CTLA4 mRNA was targeted by miR-224-5p, miR-324-5p and miR-488-5p
The computational analysis also identified putative binding sites of miR-324-5p (Figure 3D), miR-324-5p (Figure 3E) and miR-488-5p (Figure 3F), respectively, on the 3’UTR of CTLA4 mRNA. The luciferase assay indicated that the expression of wild-type CTLA4 mRNA was markedly decreased in THP-1 cells transfected with miR-324-5p (Figure 3D), miR-224-5p (Figure 3E) and miR-488-5p (Figure 3F). Therefore, it can be validated that CTLA4 mRNA was targeted by miR-224-5p, miR-324-5p and miR-488-5p.
Establishment of a molecular signaling pathway
THP-1 cells were transfected with hsa_circ_0003528 or an empty vector. It was found that the expression of miR-224-5p (Figure 4A), miR-324-5p (Figure 4B) and miR-488-5p (Figure 4C) was all suppressed while the expression of CTLA4 mRNA (Figure 4D) and protein (Figure 4E) was promoted by the transfection of hsa_circ_0003528 in THP-1 cells. Furthermore, U937 cells were transfected with hsa_circ_0003528 siRNA and a negative control (Figure 4F), and the expression of miR-224-5p (Figure 4G), miR-324-5p (Figure 4H) and miR-488-5p (Figure 4I) was all up-regulated while the expression of CTLA4 mRNA (Figure 4J) and protein (Figure 4K) was down-regulated by the transfection of hsa_circ_0003528 siRNA in U937 cells.

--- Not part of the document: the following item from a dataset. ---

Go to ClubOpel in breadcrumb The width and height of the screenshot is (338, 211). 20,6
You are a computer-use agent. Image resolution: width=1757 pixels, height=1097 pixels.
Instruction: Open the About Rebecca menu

The hsa_circ_0003528 signaling pathway was associated with macrophage polarization induced by IFN-γ + LPS or IL-4
THP-1 cells were grouped as the M(-) group, M(IFN-γ + LPS) group and M(IL-4) group. The expression of hsa_circ_0003528 (Figure 5A) and CTLA4 mRNA (Figure 5E)/protein (Figure 5F) was increased in cells undergoing macrophage polarization induced by IFN-γ + LPS or IL-4. However, although the expression of miR-224-5p (Figure 5B), miR-324-5p (Figure 5C) and miR-488-5p (Figure 5D) was increased in macrophages treated with IFN-γ + LPS, the M(IL-4) group showed reduced expression of these miRNAs.
The hsa_circ_0003528 signaling pathway was associated with M1 to M2 macrophage polarization
The activity of the hsa_circ_0003528 signaling pathway was further compared between the M(IL-4) group, M(IFN-γ + LPS) group, M(M-CSF) group, M(GM-CSF) group, M(IFN-γ + LPS) group, M(IFN-γ + LPS), M(IL-4) group, M(IL-4) group, M(IL-4) group and M(IFN-γ + LPS) group. Accordingly, the expression of hsa_circ_0003528 (Figure 6A and 6B) and CTLA4 mRNA (Figure 6Q and 6R) was increased in the M(IFN-γ + LPS) group and M(GM-CSF) group compared with that in the M(IL-4) group (Figure 6A and 6Q) and M(M-CSF) group (Figure 6B and 6R), respectively. The change in macrophage polarization also reduced the expression of hsa_circ_0003528 (Figure 6C and 6D) and CTLA4 mRNA (Figure 6S and 6T), i.e. the treatment with IL-4 reversed increased expression of hsa_circ_0003528 and CTLA4 mRNA caused by IFN- γ + LPS (Figure 6C and 6D) and the treatment with IFN- γ + LPS reversed increased expression of hsa_circ_0003528 and CTLA4 mRNA caused by IL-4 (Figure 6S and 6T). In addition, we also evaluated the expression of the expression of miR-224-5p (Figure 6E–6H), miR-324-5p (Figure 6I–6L) and miR-488-5p (Figure 6M–6P) in each treatment group. In line with the result about hsa_circ_0003528 (Figure 6A and 6B) and CTLA4 mRNA in each group, it was found that miR-224-5p (Figure 6E–6H), miR-324-5p (Figure 6I–6L) and miR-488-5p (Figure 6M–6P) showed opposite tendency against that of hsa_circ_0003528 and CTLA4 mRNA among these treatment groups.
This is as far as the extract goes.